*DATA SUPPLIED*.
________________

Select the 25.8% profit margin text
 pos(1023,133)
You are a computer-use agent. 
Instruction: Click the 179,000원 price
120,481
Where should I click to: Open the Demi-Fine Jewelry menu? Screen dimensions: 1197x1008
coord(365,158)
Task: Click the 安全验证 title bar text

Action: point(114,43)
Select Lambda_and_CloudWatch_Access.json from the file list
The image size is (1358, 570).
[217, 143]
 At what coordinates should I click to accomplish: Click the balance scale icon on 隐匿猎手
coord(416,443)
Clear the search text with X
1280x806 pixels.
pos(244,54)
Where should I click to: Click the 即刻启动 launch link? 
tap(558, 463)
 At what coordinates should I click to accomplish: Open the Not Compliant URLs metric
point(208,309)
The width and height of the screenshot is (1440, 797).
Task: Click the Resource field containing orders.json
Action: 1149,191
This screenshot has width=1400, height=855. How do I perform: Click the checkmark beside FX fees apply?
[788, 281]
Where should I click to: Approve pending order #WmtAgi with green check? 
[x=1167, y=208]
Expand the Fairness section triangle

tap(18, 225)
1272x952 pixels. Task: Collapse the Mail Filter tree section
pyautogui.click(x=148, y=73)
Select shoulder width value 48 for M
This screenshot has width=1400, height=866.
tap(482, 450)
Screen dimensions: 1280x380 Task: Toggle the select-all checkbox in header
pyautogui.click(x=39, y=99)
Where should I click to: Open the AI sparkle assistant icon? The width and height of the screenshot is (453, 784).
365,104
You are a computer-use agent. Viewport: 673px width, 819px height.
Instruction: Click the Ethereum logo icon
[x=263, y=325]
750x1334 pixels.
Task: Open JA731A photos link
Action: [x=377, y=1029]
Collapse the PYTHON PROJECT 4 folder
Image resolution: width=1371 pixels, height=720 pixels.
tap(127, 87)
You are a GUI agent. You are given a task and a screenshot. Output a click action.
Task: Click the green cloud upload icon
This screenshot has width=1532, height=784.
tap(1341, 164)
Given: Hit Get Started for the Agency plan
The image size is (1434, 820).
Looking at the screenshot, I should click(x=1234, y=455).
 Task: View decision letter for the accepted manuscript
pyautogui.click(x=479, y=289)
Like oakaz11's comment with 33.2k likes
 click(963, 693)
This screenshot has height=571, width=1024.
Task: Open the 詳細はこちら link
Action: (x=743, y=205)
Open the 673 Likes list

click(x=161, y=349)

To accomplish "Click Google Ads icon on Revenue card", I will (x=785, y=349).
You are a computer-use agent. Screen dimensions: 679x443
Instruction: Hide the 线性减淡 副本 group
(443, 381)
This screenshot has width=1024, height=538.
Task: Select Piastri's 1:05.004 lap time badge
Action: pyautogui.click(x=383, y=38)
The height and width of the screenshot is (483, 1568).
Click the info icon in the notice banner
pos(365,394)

________________

Lines from the one with "Instruction: Hide the 线性减淡 副本 group" through the last line of the listing above: return these exactly, and nothing else.

Instruction: Hide the 线性减淡 副本 group
(443, 381)
This screenshot has width=1024, height=538.
Task: Select Piastri's 1:05.004 lap time badge
Action: pyautogui.click(x=383, y=38)
The height and width of the screenshot is (483, 1568).
Click the info icon in the notice banner
pos(365,394)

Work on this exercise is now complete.